I just learned about this recently after reading a chapter from our reference textbooks. Apparently fecal transplantation has been around since 1958 and has origins going way back in ancient times. The idea is introducing more normal gut flora into a patient’s gastrointestinal tract from a healthy donor.
The human gastrointestinal tract is a host for a lot of bacteria that helps us digest our food, produce vitamins, and help our immune system. When we take in antibiotics for other infections, not only do we kill the pathogenic ones but also the good ones. This leaves more room for opportunistic infections to invade and grow now that the area has been vacated.
Clostridium difficile is a common pathogen ubiquitous in nature and targets the immunocompromised patients. Fecal transplant for recurring C. difficile infections become viable because you can’t keep using the same antibiotics because you risk creating antibiotic resistance to not only C. difficile but also other bacteria existing in your system.

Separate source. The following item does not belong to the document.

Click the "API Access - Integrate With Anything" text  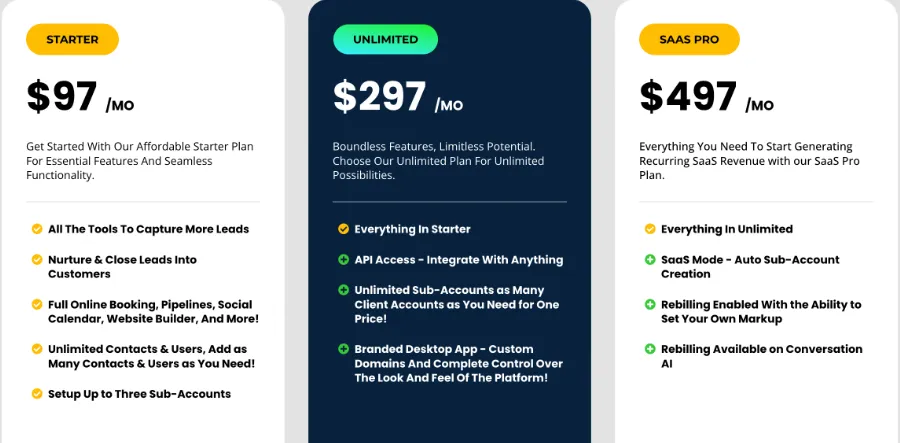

Now I’m not going to drill in technical and fancy science words here for the sake of a trivia. The gist of the post has already been said on the above paragraphs.

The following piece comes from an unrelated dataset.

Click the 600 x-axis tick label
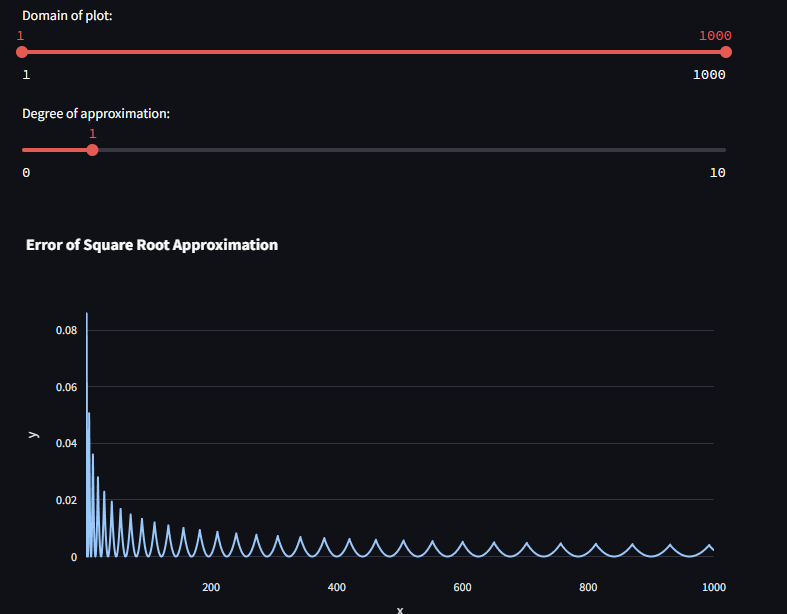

John Hopkins is a known institution that does this and they shared some general procedures in screening who is qualified to be a poop donor, the patient that can benefit from the procedure, how the procedure is generally done without expounding the technical stuff.
Reading other articles exploring the topic, there’s also already plenty of data to support that this procedure is safe and effective. It’s not a popular procedure but I wouldn’t be surprised if I happen to attend a future seminar here about its viability especially when antibiotic resistance is a common problem by the year 2030 and up.
The rate of resistance common pathogens develop against our antibiotics is more rapid than the antibiotics we develop and we’re decades behind in the race. It’s actually a scary subject once you get into the rabbit hole and that’s going to be the next generation’s problem. We can’t escape that fate though, we will eventually get old, have chronic debilitating diseases or be immunocompromised where we have to face the risk of getting superbugs.
If you made it this far reading, thank you for your time.